249. Regulated expression of KIT protein in juvenile and adult germ cells of the rodent testis

S. Mithraprabhu A , C. W. Brown D F , M. M. Matzuk C D E and K. L. Loveland A B
+ Author Affiliations
- Author Affiliations

A Monash Institute of Medical Research, Clayton, Vic., Australia.

B Australian Research Council Centre of Excellence in Biotechnology and Developmen, Australia.

C Department of Pathology, Baylor College of Medicine, Houston, Texas, United States.

D Molecular and Human Genetics, Baylor College of Medicine, Houston, Texas, United States.

E Molecular and Cellular Biology, Baylor College of Medicine, Houston, Texas, United States.

F Pediatrics, Baylor College of Medicine, Houston, Texas, United States.

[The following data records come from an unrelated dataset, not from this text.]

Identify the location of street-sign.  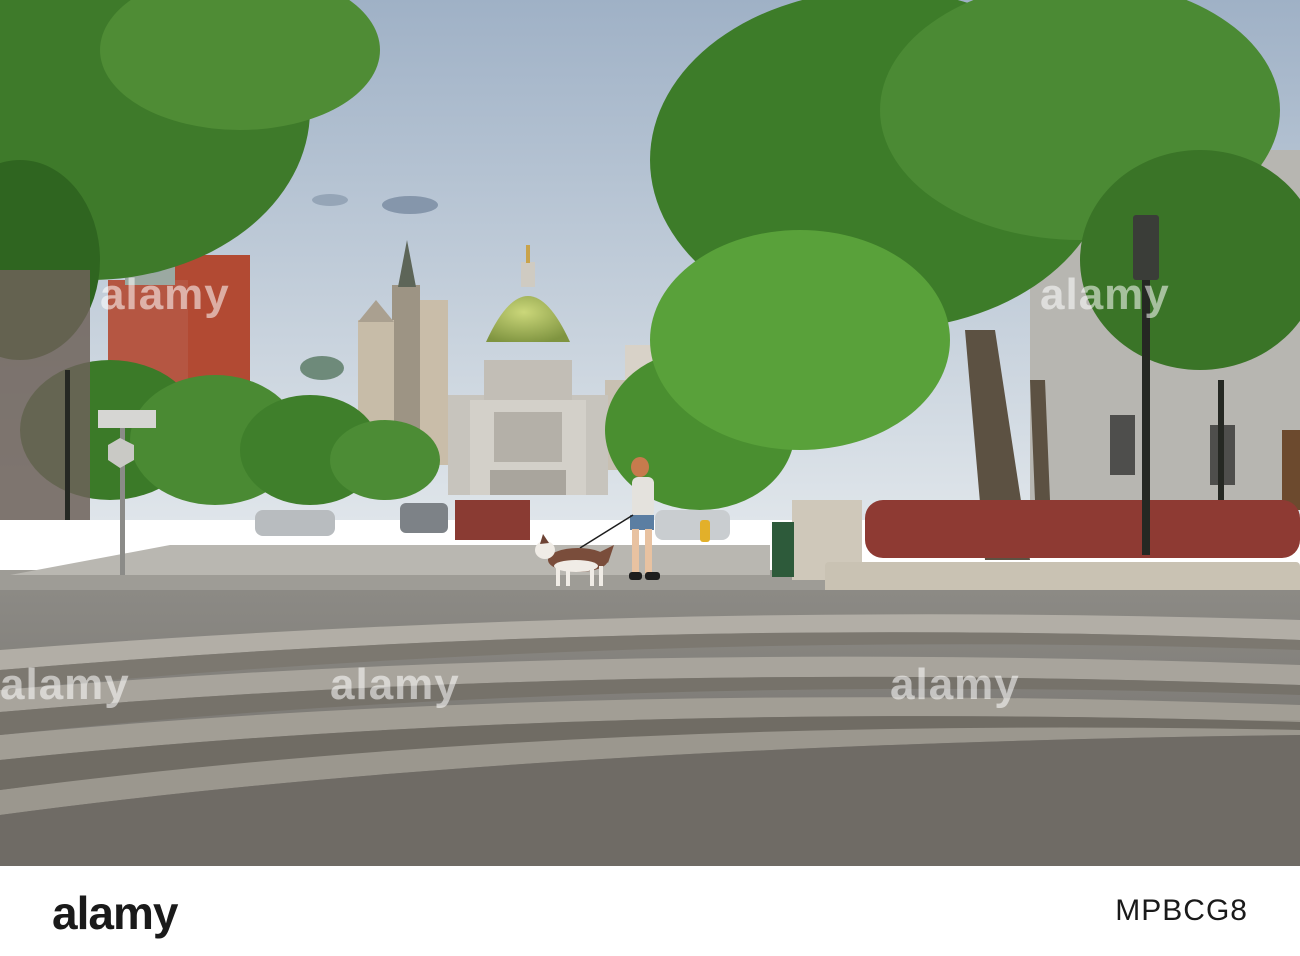
(127, 419).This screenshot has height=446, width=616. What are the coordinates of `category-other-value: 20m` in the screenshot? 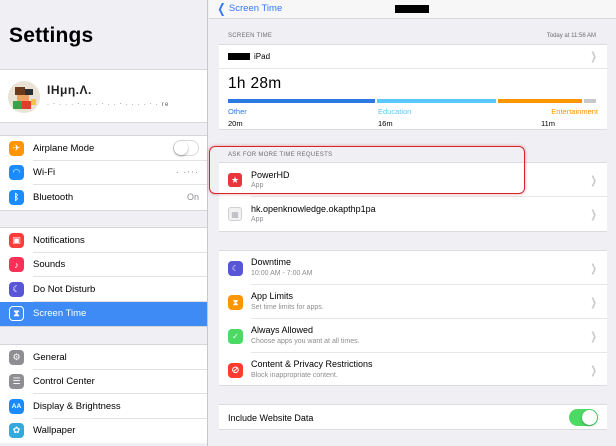 It's located at (236, 124).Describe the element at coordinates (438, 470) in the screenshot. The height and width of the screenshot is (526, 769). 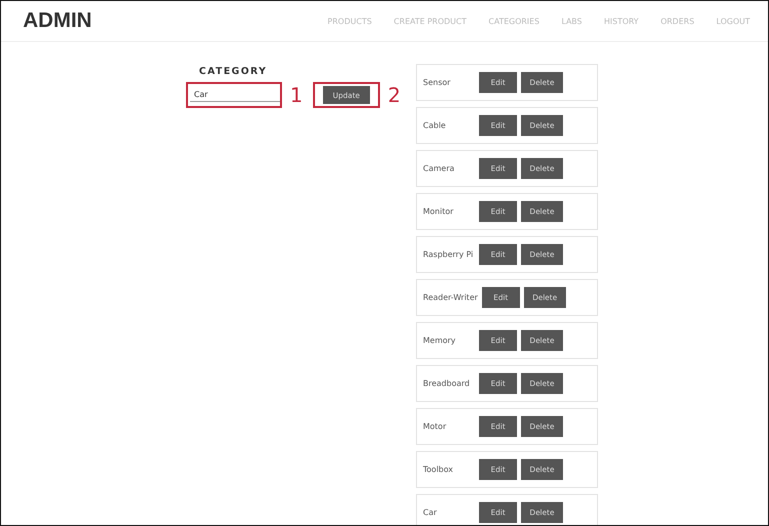
I see `category-name: Toolbox` at that location.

Reproduction, Fertility and Development 20(9) 49-49 https://doi.org/10.1071/SRB08Abs249
Published: 28 August 2008

Abstract

KIT receptor is an established marker of differentiating spermatogonia and its activation is required to trigger spermatogonial maturation. KIT mRNA, however, can be detected in undifferentiated spermatogonia in the absence of protein expression, as previously established by us in the irradiated adult rat testes [1]. This differential regulation of mRNA and protein is presumably modulated by either local hormone action or by cues from the adult testicular microenvironment. Endogenous regulatory factors known to stimulate KIT synthesis in juvenile male germ cells in vitro are bone morphogenetic protein 4 (BMP4) and retinoic acid (RA), while factors known to suppress KIT at the onset of spermatogenesis have not yet been identified. Activin A, implicated in KIT downregulation in a murine erythroleukemia cell line [2], is produced within the juvenile mammalian testis and influences activities of spermatogonia and Sertoli cells. We hypothesised that activin acts to repress KIT expression in spermatogonia and therefore modulate spermatogonial behaviour. Evidence for this was first derived from Sertoli and germ cell co-cultures of day 8 wild type mouse testes in which exogenous activin addition caused a dose-dependent reduction of KIT mRNA. Whole testes mRNA analyses of two activin transgenic mouse models, the newborn Inhba−/− (lacking activin A) and postnatal InhbaBK/BK (decreased bioactive activin), revealed a significant elevation in KIT expression relative to wild type littermates. In the postnatal day 7 InhbaBK/BK testes, an elevated proportion of differentiated spermatogonia, increased cell surface KIT protein levels, enhanced mRNA levels of a known downstream target of KIT signalling pathway, cyclind3 and a meiotic marker, Sycp3, were observed. These data provide the first comprehensive evidence for activin modulation of KIT expression at spermatogenesis onset, in germ cells of the juvenile testis. This finding is of fundamental importance to other KIT-dependent processes.

(1) Prabhu, S.M., et al. Expression of c-Kit receptor mRNA and protein in the developing, adult and irradiated rodent testis. Reproduction, 2006. 131(3): p. 489–99.

(2) Hino, M., et al. Down-modulation of c-kit mRNA and protein expression by erythroid differentiation factor/activin A. FEBS Lett, 1995. 374(1): p. 69–71.